How do we understand this passage? Let’s look at the context. God was dealing with former slaves who just came out of Egypt; their minds were filled with all kinds of pagan beliefs, and some even believed in pagan gods. They were also surrounded by pagan nations who had pagan worship centers in the mountains all around. And God wanted to establish a different system of worship that taught the truth about Him and differentiated Him from the false gods and the false religions.

Just a few verses before God gave these instructions on how the tithe was to be used, He told them:

These are the decrees and laws you must be careful to follow in the land that the LORD, the God of your fathers, has given you to possess—as long as you live in the land. Destroy completely all the places on the high mountains and on the hills and under every spreading tree where the nations you are dispossessing worship their gods.
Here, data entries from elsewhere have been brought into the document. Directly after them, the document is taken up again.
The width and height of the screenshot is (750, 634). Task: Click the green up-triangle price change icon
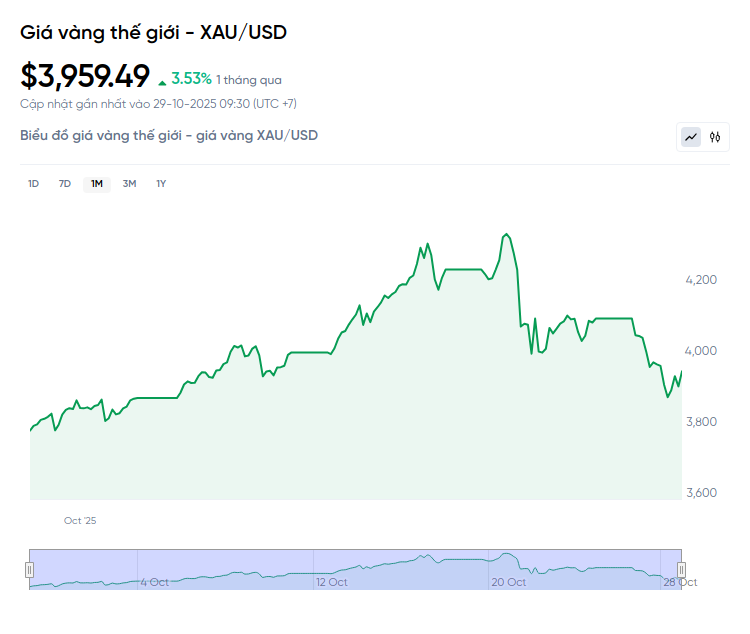[x=162, y=81]
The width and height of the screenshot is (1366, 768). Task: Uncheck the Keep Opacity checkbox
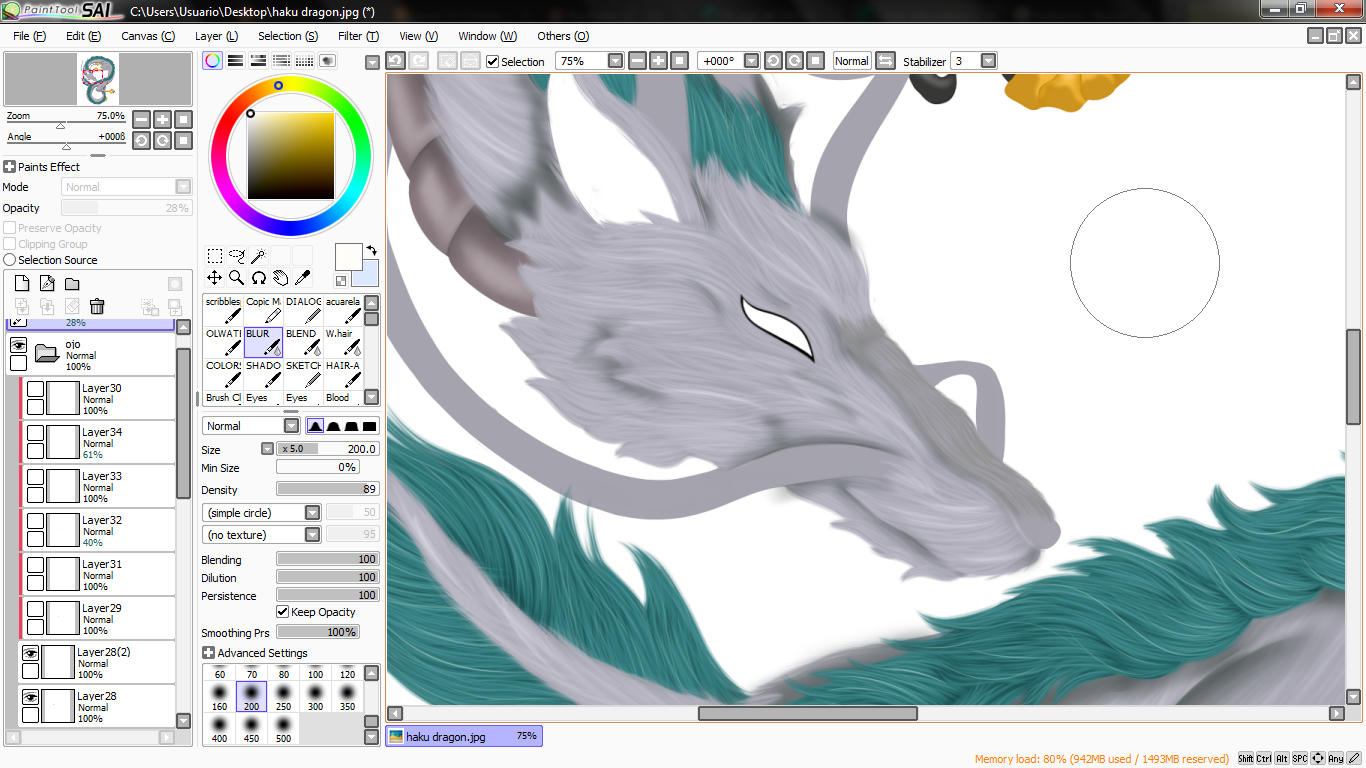point(283,612)
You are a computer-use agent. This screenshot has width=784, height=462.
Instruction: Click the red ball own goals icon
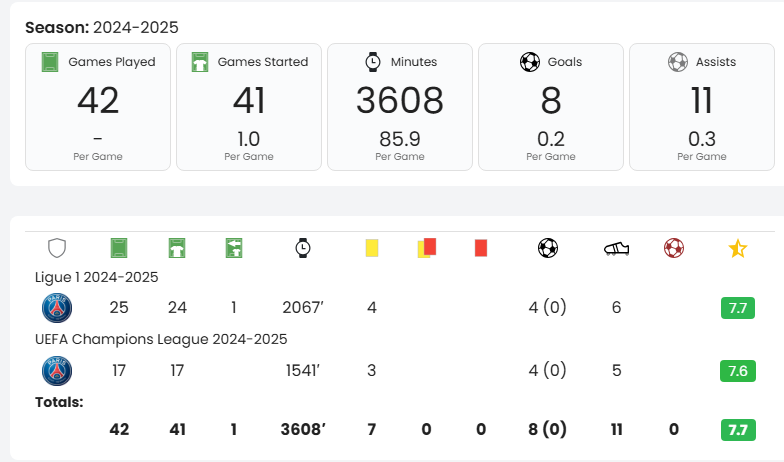click(x=673, y=247)
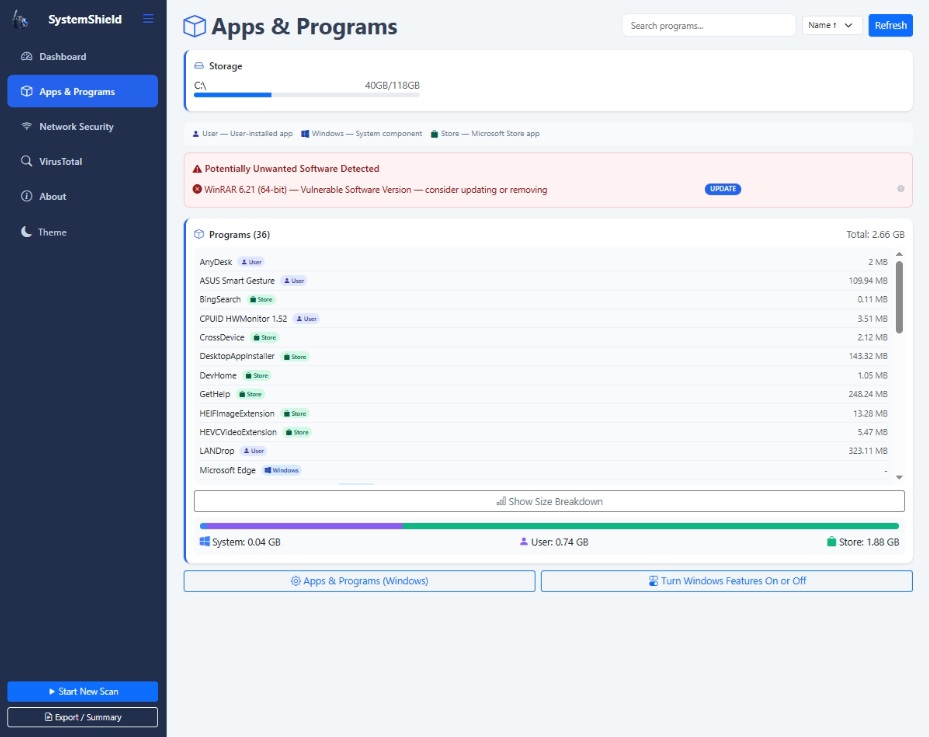This screenshot has height=737, width=929.
Task: Click the Dashboard gauge icon in sidebar
Action: click(27, 57)
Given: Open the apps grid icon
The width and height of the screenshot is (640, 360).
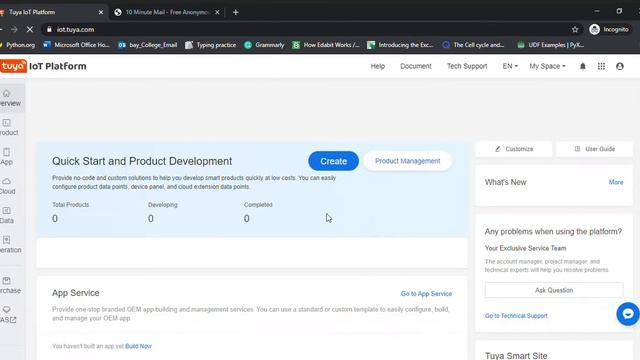Looking at the screenshot, I should (601, 66).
Break down their altars, smash their sacred stones and burn their Asherah poles in the fire; cut down the idols of their gods and wipe out their names from those places. You must not worship the LORD your God in their way. But you are to seek the place the LORD your God will choose from among all your tribes to put his Name there for his dwelling. To that place you must go; there bring your burnt offerings and sacrifices, your tithes and special gifts, what you have vowed to give and your freewill offerings, and the firstborn of your herds and flocks. There, in the presence of the LORD your God, you and your families shall eat and shall rejoice in everything you have put your hand to, because the LORD your God has blessed you (Deuteronomy 12:1–7 NIV84, emphasis mine).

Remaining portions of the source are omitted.